_What to do:_
Continue the course solutions text below, picking up after its last sentence about the file creator function.

# Solutions

<h1>Table of Contents<span class="tocSkip"></span></h1>
<div class="toc"><ul class="toc-item"><li><span><a href="#Files" data-toc-modified-id="Files-1"><span class="toc-item-num">1&nbsp;&nbsp;</span>Files</a></span></li><li><span><a href="#Regular-Expressions" data-toc-modified-id="Regular-Expressions-2"><span class="toc-item-num">2&nbsp;&nbsp;</span>Regular Expressions</a></span></li><li><span><a href="#Project-–-The-Invoices" data-toc-modified-id="Project-–-The-Invoices-3"><span class="toc-item-num">3&nbsp;&nbsp;</span>Project – The Invoices</a></span></li></ul></div>

## Files

**1.2.3 File creator function**

Ok, so a function that creates a plaintext file! There are a bunch of ways to do this. But this is how I would do it. As always, I try to base the solutions of what has been taught so far in the course.

_Dataset section:_
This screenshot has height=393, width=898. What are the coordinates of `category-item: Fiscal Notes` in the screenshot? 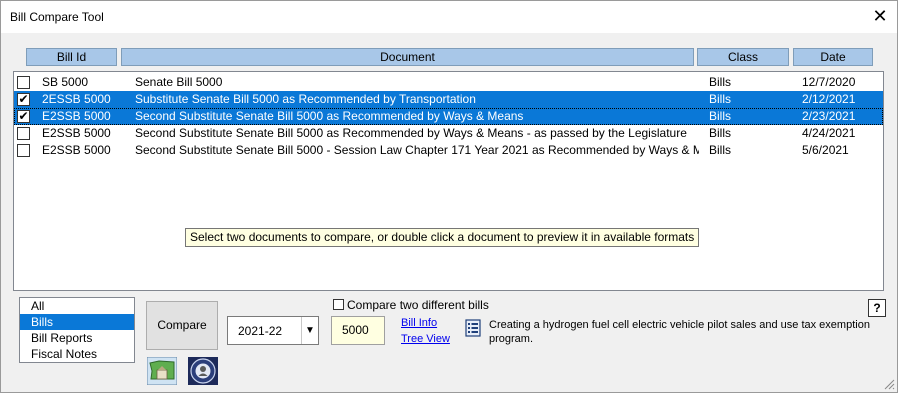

_Result for this task:_
First, we import the `Path` class from the `pathlib` module:

In [2]:
from pathlib import Path

Since we will use the `Path` class in our function, we must convert the first parameter to a path object. Why? Because some users may pass a string value as the path, and strings don't have the method `.is_absolute()`. It would crash!

In [35]:
def file_creator(path, content):
    path = Path(path)
    if not path.is_absolute():
        print("The path you provided isn't working.",
              "It should be an absolute path, try again!")
        return
    else:
        if not ".txt" in str(path):
            print("You must include a textfile in your path!")
            return
        else:
            file = open(path,"w")
            file.write(content)

I also included the if-statement `if not ".txt" in str(path):`. If the user forgets to include a filename in their path, the function will crash. The `open()` function needs a filename at the end of the passed path argument. 

The if-statement checks to see "if there isn't a file extension in the path, print a warning!" It does so by checking if the string ".txt" isn't in the path. But this will only work if we convert the path into a string value, hence the `str(path)`. Path objects can't be looped over (they aren't iterable).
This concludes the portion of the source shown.